- **Requirements**:
Count the lines in the records below that contain the string "size", treating uppercase and lowercase as distinct. Reply with the number alone.

** Start **

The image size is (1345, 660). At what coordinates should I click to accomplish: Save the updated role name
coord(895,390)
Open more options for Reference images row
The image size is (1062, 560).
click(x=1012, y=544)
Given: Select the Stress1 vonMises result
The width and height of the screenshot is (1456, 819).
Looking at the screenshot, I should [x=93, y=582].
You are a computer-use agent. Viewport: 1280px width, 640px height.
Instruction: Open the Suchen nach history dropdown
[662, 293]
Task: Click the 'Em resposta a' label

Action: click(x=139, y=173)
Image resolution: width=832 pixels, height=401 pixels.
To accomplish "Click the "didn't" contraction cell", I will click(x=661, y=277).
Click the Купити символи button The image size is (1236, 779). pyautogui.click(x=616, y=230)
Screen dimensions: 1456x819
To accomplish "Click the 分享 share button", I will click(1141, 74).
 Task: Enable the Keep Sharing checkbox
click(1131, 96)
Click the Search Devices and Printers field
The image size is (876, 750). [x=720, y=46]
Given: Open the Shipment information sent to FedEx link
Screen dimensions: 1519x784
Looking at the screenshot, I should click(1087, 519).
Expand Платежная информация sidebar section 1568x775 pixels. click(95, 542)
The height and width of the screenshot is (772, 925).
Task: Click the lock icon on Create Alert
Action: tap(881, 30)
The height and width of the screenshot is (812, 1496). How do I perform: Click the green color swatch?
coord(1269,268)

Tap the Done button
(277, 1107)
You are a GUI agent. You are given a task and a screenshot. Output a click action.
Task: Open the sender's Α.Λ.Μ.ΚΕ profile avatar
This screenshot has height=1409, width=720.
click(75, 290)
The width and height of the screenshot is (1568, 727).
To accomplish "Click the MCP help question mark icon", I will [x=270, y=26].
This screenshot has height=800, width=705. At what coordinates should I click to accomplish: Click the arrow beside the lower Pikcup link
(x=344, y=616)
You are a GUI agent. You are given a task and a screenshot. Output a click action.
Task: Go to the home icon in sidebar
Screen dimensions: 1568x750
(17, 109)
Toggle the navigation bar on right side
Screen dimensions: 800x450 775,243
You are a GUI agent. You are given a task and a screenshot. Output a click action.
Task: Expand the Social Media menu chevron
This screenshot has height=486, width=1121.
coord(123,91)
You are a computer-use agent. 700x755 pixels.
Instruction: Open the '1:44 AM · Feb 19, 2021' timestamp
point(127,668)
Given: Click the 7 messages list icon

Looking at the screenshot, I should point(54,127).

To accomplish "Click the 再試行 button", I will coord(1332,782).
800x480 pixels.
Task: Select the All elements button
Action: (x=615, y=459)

** End **

- **Written solution**:
4